EXERCISE DIRECTIONS:
Extract each line from the entries below that has the string "agent" in it.

SOURCE DATA:

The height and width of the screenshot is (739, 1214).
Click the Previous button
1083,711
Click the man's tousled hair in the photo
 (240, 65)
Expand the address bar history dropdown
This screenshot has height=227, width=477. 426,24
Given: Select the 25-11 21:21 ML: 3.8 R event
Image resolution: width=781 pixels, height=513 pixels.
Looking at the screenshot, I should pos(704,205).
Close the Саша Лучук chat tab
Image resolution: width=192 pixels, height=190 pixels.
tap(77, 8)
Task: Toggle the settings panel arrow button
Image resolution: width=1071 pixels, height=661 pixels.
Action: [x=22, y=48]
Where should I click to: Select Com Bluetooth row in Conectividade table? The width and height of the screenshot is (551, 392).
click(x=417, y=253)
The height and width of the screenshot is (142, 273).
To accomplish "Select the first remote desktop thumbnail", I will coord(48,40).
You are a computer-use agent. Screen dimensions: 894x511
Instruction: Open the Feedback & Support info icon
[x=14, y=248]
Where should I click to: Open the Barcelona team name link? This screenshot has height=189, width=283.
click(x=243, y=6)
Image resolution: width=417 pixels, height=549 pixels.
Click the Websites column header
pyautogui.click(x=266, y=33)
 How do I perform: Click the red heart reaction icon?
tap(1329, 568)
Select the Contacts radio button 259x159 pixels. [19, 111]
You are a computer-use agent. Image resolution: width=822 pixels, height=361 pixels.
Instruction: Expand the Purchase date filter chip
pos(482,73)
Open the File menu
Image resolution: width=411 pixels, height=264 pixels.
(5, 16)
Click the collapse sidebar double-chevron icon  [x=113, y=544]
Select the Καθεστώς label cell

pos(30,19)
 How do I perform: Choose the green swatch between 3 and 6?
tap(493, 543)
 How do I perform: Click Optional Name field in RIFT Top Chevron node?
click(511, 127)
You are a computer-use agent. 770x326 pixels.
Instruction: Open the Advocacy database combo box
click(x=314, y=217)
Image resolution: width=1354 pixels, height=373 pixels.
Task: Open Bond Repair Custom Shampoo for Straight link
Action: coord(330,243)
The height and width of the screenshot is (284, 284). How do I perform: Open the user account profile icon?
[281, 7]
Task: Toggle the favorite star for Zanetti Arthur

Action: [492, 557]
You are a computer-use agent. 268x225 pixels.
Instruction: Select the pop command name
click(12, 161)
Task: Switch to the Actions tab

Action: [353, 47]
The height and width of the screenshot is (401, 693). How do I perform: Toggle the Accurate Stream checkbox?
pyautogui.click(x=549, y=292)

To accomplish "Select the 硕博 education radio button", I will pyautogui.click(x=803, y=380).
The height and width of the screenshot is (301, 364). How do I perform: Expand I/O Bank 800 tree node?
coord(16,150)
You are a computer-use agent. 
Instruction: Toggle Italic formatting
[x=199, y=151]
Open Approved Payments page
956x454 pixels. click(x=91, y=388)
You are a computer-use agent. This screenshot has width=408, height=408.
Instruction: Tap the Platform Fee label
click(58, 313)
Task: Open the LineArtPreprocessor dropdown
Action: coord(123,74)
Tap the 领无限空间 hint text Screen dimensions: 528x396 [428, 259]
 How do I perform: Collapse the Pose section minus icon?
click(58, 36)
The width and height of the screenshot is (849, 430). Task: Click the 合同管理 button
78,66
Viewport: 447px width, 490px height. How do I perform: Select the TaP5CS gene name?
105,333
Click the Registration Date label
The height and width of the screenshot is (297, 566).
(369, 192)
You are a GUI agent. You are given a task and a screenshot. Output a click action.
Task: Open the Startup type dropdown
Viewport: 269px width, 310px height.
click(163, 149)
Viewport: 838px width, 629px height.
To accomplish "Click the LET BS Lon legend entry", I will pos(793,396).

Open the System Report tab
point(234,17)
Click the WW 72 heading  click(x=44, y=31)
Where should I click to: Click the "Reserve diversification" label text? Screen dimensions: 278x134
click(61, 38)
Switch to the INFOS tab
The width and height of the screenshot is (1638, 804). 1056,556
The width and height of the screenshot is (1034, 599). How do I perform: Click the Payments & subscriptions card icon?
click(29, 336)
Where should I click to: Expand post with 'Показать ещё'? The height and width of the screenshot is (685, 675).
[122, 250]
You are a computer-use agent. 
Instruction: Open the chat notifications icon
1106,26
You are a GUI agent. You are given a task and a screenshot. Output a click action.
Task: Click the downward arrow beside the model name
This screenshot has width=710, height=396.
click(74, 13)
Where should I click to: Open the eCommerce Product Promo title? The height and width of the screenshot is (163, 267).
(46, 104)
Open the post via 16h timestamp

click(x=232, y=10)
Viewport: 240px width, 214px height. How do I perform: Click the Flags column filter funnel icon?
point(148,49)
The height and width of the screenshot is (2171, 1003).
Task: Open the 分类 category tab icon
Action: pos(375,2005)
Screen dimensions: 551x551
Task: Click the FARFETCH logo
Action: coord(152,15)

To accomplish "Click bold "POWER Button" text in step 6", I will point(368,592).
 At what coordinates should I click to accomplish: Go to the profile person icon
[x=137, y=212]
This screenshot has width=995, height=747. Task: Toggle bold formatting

TASK OUTPUT:
You are a computer-use agent. Screen dimensions: 894x511
You are a computer-use agent. Image resolution: width=822 pixels, height=361 pixels.
You are a computer-use agent. 770x326 pixels.
You are a computer-use agent. 268x225 pixels.
You are a computer-use agent. 
You are a computer-use agent. This screenshot has width=408, height=408.
You are a GUI agent. You are given a task and a screenshot. Output a click action.
You are a computer-use agent. 
You are a GUI agent. You are given a task and a screenshot. Output a click action.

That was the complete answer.